I assume most wet labs have robots that do part of the workflow. But they are mostly useful for automating repetitive tasks, and need a lot of setup before they can get to work.
For small experiments, when setup is 90% of doing the job, then you just don't win much by letting a robot do the remaining 10%.
The university lab I interned in had a 96 well pipetting robot that was shared between a few research groups. I never used it. I think it was mostly useful if you wanted to do an experiment many times with varying parameters.
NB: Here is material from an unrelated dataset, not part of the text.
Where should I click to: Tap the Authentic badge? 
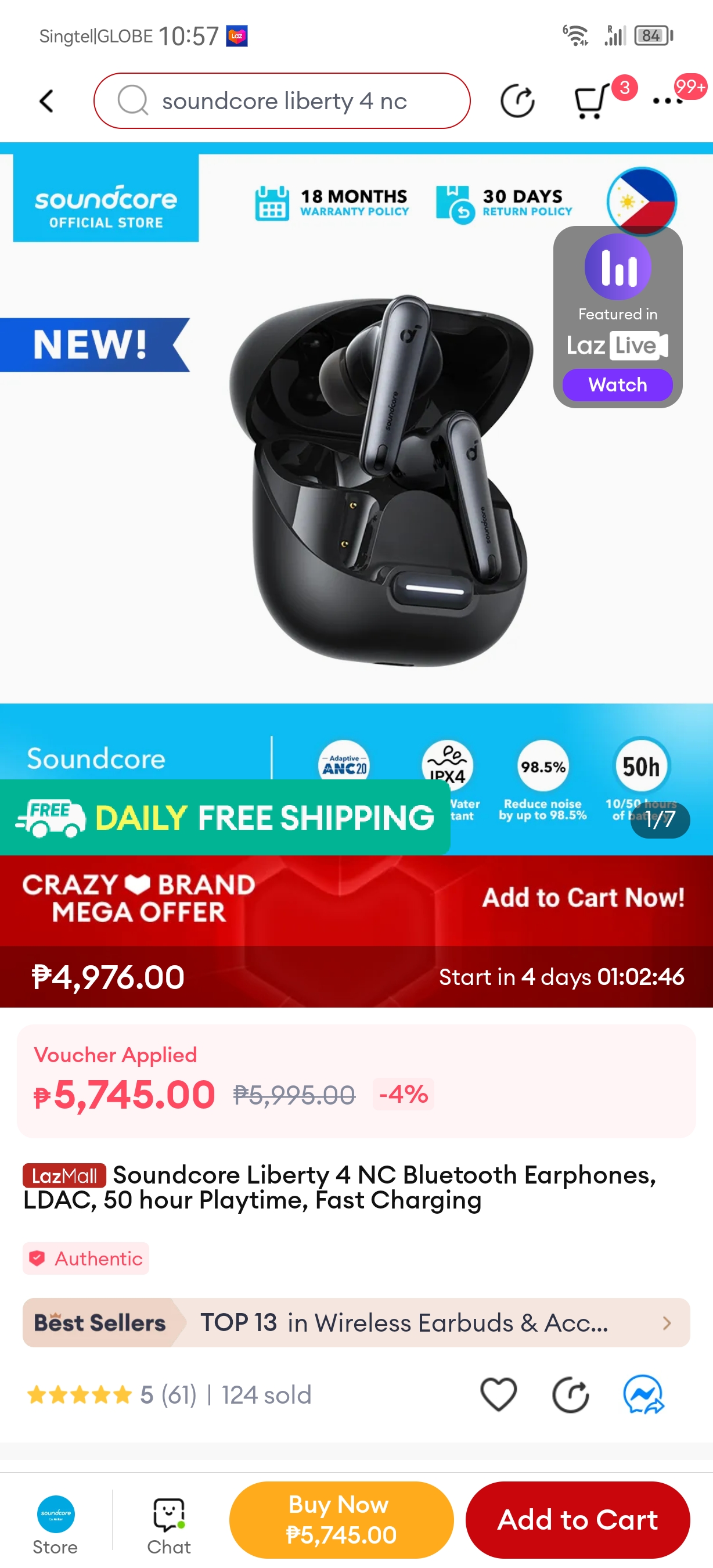86,1258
But for most of the stuff we did, the steps were just not repetitive enough that programming a robot would make sense.
Also, there are usually a lot of steps between the pipetting that the pipetting robot couldn't do like loading stuff in a centrifuge, checking DNA concentration, putting it in the PCR machine, etc.
Not your typical liquid handlers sure - but advances in robotics like Robocat type things should mean you could build a much more general robot that could operate much more like a human in a chain of tasks.
Programming the robot, and putting the and register the reagents and source material.
Given that they can produce instructions for humans, I don't see why they could produce instructions of the robot ( with perhaps some human instructions for making the reagents and source material etc available ).
A lot of traditional liquid handling robots are large and have relatively large buffer tanks etc - so need flushing etc etc. But I don't see why you could use something like RoboCat to be much more flexible for simple container to container pipetting.
For small experiments, when setup is 90% of doing the job, then you just don't win much by letting a robot do the remaining 10%.